▶ **Exercise**:
The lines below, beginning at the one that contains "Click into the Kanal Ara search field" and ending at the last, are to be retyped exactly.

Dataset entries
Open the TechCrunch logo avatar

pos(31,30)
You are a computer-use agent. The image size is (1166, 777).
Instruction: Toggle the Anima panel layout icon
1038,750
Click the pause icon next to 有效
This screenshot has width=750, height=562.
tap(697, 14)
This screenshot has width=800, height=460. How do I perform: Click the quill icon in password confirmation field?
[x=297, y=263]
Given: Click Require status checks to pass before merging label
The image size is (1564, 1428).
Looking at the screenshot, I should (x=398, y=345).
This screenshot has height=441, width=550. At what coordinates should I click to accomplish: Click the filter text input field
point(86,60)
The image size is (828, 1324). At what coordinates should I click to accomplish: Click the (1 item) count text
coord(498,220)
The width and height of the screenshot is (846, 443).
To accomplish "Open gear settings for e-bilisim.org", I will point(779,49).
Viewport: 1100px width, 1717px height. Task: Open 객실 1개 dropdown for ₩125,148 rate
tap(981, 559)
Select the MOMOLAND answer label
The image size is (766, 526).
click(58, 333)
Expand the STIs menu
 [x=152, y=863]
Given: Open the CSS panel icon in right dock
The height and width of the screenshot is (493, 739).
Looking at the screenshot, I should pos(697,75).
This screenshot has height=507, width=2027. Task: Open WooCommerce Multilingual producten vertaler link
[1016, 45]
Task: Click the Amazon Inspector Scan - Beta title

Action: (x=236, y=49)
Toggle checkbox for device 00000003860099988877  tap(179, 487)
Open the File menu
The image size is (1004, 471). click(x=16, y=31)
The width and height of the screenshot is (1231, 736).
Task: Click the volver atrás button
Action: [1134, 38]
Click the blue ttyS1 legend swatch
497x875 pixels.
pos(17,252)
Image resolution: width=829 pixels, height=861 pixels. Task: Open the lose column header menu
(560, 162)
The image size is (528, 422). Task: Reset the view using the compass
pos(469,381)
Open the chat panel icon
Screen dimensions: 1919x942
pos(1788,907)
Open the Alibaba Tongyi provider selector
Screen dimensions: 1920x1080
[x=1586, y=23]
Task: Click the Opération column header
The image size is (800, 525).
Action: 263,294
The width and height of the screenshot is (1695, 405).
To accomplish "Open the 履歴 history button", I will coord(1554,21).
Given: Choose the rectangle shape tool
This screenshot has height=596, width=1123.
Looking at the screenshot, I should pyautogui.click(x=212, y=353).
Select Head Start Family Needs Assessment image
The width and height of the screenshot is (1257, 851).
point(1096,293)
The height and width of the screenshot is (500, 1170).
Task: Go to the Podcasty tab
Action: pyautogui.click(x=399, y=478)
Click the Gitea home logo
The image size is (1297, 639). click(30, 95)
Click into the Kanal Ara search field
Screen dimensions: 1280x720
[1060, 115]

▶ **Response area**:
Click into the Kanal Ara search field
Screen dimensions: 1280x720
[1060, 115]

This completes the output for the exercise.